Please swap "GUI agent" for "GUI assistant" everywhere in the data below, leaving everything else unchanged.

>> START Source data

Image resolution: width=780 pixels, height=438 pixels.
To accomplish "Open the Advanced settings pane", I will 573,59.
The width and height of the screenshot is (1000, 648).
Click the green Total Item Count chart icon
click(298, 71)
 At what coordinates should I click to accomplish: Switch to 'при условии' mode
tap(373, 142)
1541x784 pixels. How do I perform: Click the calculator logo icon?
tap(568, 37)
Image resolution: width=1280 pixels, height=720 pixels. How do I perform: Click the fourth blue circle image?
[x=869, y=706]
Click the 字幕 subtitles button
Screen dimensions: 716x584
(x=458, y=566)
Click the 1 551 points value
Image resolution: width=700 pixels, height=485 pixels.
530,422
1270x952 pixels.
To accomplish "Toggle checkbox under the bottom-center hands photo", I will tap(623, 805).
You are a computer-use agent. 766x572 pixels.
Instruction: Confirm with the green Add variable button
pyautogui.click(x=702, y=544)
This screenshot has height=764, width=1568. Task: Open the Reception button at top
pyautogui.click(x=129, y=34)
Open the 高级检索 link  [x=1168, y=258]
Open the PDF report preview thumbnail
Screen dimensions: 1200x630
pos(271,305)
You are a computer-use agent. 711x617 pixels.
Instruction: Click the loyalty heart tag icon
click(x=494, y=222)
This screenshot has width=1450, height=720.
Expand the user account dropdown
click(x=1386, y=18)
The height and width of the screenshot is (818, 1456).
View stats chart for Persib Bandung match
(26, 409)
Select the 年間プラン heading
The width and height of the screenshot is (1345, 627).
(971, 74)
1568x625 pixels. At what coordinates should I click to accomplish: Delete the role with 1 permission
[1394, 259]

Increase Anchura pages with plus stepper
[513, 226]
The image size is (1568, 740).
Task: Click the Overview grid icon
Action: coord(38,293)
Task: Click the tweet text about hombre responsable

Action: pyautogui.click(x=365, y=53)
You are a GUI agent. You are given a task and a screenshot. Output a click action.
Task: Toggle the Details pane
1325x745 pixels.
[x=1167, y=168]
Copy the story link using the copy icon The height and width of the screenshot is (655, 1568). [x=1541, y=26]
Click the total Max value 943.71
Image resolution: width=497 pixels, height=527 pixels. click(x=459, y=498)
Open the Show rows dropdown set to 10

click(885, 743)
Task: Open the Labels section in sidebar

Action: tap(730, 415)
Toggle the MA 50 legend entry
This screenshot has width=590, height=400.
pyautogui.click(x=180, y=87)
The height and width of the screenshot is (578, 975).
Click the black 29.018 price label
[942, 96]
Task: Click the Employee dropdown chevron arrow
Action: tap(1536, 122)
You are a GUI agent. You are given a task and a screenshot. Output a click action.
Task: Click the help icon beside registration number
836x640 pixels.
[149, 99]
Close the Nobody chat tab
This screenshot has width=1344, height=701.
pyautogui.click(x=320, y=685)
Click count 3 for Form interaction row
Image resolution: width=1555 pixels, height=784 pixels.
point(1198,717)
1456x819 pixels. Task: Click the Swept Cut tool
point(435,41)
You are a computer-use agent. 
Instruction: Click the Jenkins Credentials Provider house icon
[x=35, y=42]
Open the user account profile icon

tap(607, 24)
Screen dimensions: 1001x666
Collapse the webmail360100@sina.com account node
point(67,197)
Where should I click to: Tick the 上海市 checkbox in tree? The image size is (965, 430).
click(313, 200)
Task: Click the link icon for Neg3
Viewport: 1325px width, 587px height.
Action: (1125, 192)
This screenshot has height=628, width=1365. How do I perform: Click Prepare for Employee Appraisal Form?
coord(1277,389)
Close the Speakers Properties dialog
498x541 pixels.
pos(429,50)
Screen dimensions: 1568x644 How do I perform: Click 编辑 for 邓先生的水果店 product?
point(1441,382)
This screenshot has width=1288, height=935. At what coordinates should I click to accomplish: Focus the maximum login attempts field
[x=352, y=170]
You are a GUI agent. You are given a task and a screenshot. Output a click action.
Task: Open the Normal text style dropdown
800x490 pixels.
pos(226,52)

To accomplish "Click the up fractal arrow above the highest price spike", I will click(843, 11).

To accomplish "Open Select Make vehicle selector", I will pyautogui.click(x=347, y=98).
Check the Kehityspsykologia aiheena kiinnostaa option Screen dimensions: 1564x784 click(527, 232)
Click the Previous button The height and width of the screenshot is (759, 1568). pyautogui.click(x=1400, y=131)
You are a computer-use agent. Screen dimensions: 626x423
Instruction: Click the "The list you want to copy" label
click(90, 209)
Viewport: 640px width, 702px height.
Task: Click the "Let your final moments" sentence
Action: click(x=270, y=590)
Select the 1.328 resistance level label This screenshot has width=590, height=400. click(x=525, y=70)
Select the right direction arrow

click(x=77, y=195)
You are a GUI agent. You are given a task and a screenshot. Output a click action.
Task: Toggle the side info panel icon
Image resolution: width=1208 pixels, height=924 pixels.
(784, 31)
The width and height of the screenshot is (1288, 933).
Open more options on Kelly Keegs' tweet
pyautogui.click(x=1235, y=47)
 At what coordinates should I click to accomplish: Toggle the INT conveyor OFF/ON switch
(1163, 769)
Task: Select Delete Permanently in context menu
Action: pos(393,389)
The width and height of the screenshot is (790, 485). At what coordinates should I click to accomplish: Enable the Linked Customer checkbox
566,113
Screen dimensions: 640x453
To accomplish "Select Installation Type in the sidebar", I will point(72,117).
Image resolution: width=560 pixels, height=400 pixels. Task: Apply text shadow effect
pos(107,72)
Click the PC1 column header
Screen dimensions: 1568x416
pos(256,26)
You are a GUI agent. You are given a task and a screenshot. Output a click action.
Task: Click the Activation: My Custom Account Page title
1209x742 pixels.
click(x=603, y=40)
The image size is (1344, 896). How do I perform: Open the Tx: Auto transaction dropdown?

>> END Source data

**Solution for this task**
Image resolution: width=780 pixels, height=438 pixels.
To accomplish "Open the Advanced settings pane", I will 573,59.
The width and height of the screenshot is (1000, 648).
Click the green Total Item Count chart icon
click(298, 71)
 At what coordinates should I click to accomplish: Switch to 'при условии' mode
tap(373, 142)
1541x784 pixels. How do I perform: Click the calculator logo icon?
tap(568, 37)
Image resolution: width=1280 pixels, height=720 pixels. How do I perform: Click the fourth blue circle image?
[x=869, y=706]
Click the 字幕 subtitles button
Screen dimensions: 716x584
(x=458, y=566)
Click the 1 551 points value
Image resolution: width=700 pixels, height=485 pixels.
530,422
1270x952 pixels.
To accomplish "Toggle checkbox under the bottom-center hands photo", I will tap(623, 805).
You are a computer-use agent. 766x572 pixels.
Instruction: Confirm with the green Add variable button
pyautogui.click(x=702, y=544)
This screenshot has height=764, width=1568. Task: Open the Reception button at top
pyautogui.click(x=129, y=34)
Open the 高级检索 link  [x=1168, y=258]
Open the PDF report preview thumbnail
Screen dimensions: 1200x630
pos(271,305)
You are a computer-use agent. 711x617 pixels.
Instruction: Click the loyalty heart tag icon
click(x=494, y=222)
This screenshot has width=1450, height=720.
Expand the user account dropdown
click(x=1386, y=18)
The height and width of the screenshot is (818, 1456).
View stats chart for Persib Bandung match
(26, 409)
Select the 年間プラン heading
The width and height of the screenshot is (1345, 627).
(971, 74)
1568x625 pixels. At what coordinates should I click to accomplish: Delete the role with 1 permission
[1394, 259]

Increase Anchura pages with plus stepper
[513, 226]
The image size is (1568, 740).
Task: Click the Overview grid icon
Action: coord(38,293)
Task: Click the tweet text about hombre responsable

Action: pyautogui.click(x=365, y=53)
You are a GUI assistant. You are given a task and a screenshot. Output a click action.
Task: Toggle the Details pane
1325x745 pixels.
[x=1167, y=168]
Copy the story link using the copy icon The height and width of the screenshot is (655, 1568). [x=1541, y=26]
Click the total Max value 943.71
Image resolution: width=497 pixels, height=527 pixels. click(x=459, y=498)
Open the Show rows dropdown set to 10

click(885, 743)
Task: Open the Labels section in sidebar

Action: tap(730, 415)
Toggle the MA 50 legend entry
This screenshot has width=590, height=400.
pyautogui.click(x=180, y=87)
The height and width of the screenshot is (578, 975).
Click the black 29.018 price label
[942, 96]
Task: Click the Employee dropdown chevron arrow
Action: tap(1536, 122)
You are a GUI assistant. You are given a task and a screenshot. Output a click action.
Task: Click the help icon beside registration number
836x640 pixels.
[149, 99]
Close the Nobody chat tab
This screenshot has width=1344, height=701.
pyautogui.click(x=320, y=685)
Click count 3 for Form interaction row
Image resolution: width=1555 pixels, height=784 pixels.
point(1198,717)
1456x819 pixels. Task: Click the Swept Cut tool
point(435,41)
You are a computer-use agent. 
Instruction: Click the Jenkins Credentials Provider house icon
[x=35, y=42]
Open the user account profile icon

tap(607, 24)
Screen dimensions: 1001x666
Collapse the webmail360100@sina.com account node
point(67,197)
Where should I click to: Tick the 上海市 checkbox in tree? The image size is (965, 430).
click(313, 200)
Task: Click the link icon for Neg3
Viewport: 1325px width, 587px height.
Action: (1125, 192)
This screenshot has height=628, width=1365. How do I perform: Click Prepare for Employee Appraisal Form?
coord(1277,389)
Close the Speakers Properties dialog
498x541 pixels.
pos(429,50)
Screen dimensions: 1568x644 How do I perform: Click 编辑 for 邓先生的水果店 product?
point(1441,382)
This screenshot has width=1288, height=935. At what coordinates should I click to accomplish: Focus the maximum login attempts field
[x=352, y=170]
You are a GUI assistant. You are given a task and a screenshot. Output a click action.
Task: Open the Normal text style dropdown
800x490 pixels.
pos(226,52)

To accomplish "Click the up fractal arrow above the highest price spike", I will click(843, 11).

To accomplish "Open Select Make vehicle selector", I will pyautogui.click(x=347, y=98).
Check the Kehityspsykologia aiheena kiinnostaa option Screen dimensions: 1564x784 click(527, 232)
Click the Previous button The height and width of the screenshot is (759, 1568). pyautogui.click(x=1400, y=131)
You are a computer-use agent. Screen dimensions: 626x423
Instruction: Click the "The list you want to copy" label
click(90, 209)
Viewport: 640px width, 702px height.
Task: Click the "Let your final moments" sentence
Action: click(x=270, y=590)
Select the 1.328 resistance level label This screenshot has width=590, height=400. click(x=525, y=70)
Select the right direction arrow

click(x=77, y=195)
You are a GUI assistant. You are given a task and a screenshot. Output a click action.
Task: Toggle the side info panel icon
Image resolution: width=1208 pixels, height=924 pixels.
(784, 31)
The width and height of the screenshot is (1288, 933).
Open more options on Kelly Keegs' tweet
pyautogui.click(x=1235, y=47)
 At what coordinates should I click to accomplish: Toggle the INT conveyor OFF/ON switch
(1163, 769)
Task: Select Delete Permanently in context menu
Action: pos(393,389)
The width and height of the screenshot is (790, 485). At what coordinates should I click to accomplish: Enable the Linked Customer checkbox
566,113
Screen dimensions: 640x453
To accomplish "Select Installation Type in the sidebar", I will point(72,117).
Image resolution: width=560 pixels, height=400 pixels. Task: Apply text shadow effect
pos(107,72)
Click the PC1 column header
Screen dimensions: 1568x416
pos(256,26)
You are a GUI assistant. You are given a task and a screenshot. Output a click action.
Task: Click the Activation: My Custom Account Page title
1209x742 pixels.
click(x=603, y=40)
The image size is (1344, 896). How do I perform: Open the Tx: Auto transaction dropdown?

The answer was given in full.